### Requirement
The data below holds a line containing "This screenshot has height=697, width=556." and a line containing "984x602 pixels."; please quote exactly those two lines and every line between them, and nothing else.

### Dataset records
--- --- ---
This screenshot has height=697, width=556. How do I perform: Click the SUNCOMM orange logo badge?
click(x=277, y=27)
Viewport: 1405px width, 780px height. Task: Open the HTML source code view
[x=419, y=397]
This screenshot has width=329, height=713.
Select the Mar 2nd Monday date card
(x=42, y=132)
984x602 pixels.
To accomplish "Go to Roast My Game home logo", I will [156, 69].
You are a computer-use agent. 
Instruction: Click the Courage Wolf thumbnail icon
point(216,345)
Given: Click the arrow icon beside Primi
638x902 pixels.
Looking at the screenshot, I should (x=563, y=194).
--- --- ---
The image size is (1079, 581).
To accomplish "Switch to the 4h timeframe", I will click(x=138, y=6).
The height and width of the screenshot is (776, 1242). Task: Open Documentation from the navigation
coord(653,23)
--- --- ---
### Solution
This screenshot has height=697, width=556. How do I perform: Click the SUNCOMM orange logo badge?
click(x=277, y=27)
Viewport: 1405px width, 780px height. Task: Open the HTML source code view
[x=419, y=397]
This screenshot has width=329, height=713.
Select the Mar 2nd Monday date card
(x=42, y=132)
984x602 pixels.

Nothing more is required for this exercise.